Художник и куратор Ирина Аксенова в мае уезжает из Воронежа и становится ведущим специалистом по экспозиционно-выставочной работе музея-заповедника «Петергоф». Это не первый случай «эмиграции» воронежских арт-деятелей в одну из столиц или за границу. Специально для РИА «Воронеж» Лена Дудукина поговорила с Ириной Аксеновой о том, чем слаще Питер и почему в Воронеже  современное искусство сложно приживается.

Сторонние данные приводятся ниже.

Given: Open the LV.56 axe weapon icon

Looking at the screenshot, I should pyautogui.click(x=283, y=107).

– Из художников, связанных с Воронежским центром современного искусства, уже многие уехали покорять другие города: Арсений Жиляев, Мария Чехонадских, Илья Долгов, Жанна Долгова, Вероника Злобина. И вот теперь ты уезжаешь в Питер. Ира, почему в Воронеже не приживается современное искусство?

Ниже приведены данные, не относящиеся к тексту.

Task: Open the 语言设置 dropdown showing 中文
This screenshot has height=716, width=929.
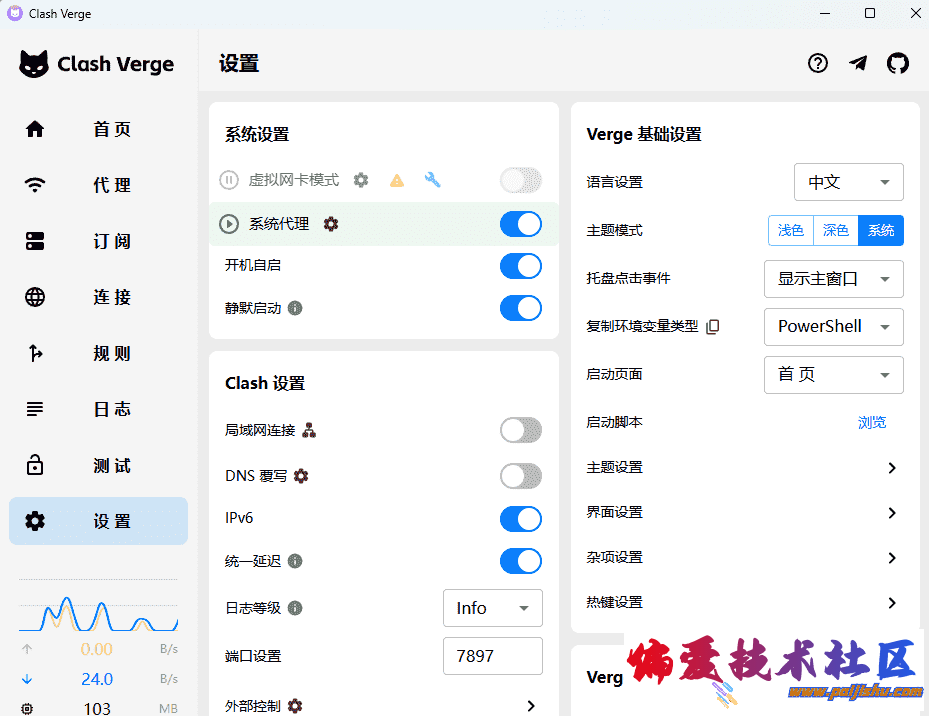Action: (x=848, y=182)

– Я бы не сказала, что оно не приживается. Смотря с чем и зачем сравнивать. Если со столицами, то у нас все бедненько: небольшой выбор выставочных пространств, мало художников и заинтересованной аудитории, не развита инфраструктура и т.д. Вообще сплошной «диайвай». Но при этом в Питере многие спрашивают меня про воронежский движ, говорят, как у нас тут круто, действительно завидуют. Крупные музейные проекты и национальные премии не обходятся без представителей воронежской «диаспоры». Летом проект про историю Воронежского искусства, который курирую я и Николай Алексеев, будет представлен на Международной молодежной биеннале современного искусства в Москве. Конечно, это во многом заслуга «первой волны»: их примера, их образовательных программ – лекционного курса, мастерских – многие из них выросли. Сейчас все существует за счет помещения ВЦСИ, где есть мастерские, где можно выставляться, где удобно встречаться. Но вот куратору в текущих условиях значительно сложнее расти, чем художнику.

 
 

– Что ты имеешь в виду, в чем разница?

– Как куратора меня интересует авангардное и социально-ангажированное искусство. В Воронеже сложно, если не невозможно, находить регулярное финансирование под такие проекты. Про постоянную работу я вообще молчу, так что мое дело рискует стать лишь хобби, «работой выходного дня».

Также сложно развиваться теоретически: нет специального учебного заведения, факультета – я говорю про современное кураторство, а не искусствоведение в целом. Ну и с точки зрения кооперации возможности сильно ограничены. Питер или Москва – это фактически сразу и Европа, и мир. Есть где реализовывать свои амбиции.

 
 

– То есть Петербург привлекает развитой инфраструктурой культурных организаций?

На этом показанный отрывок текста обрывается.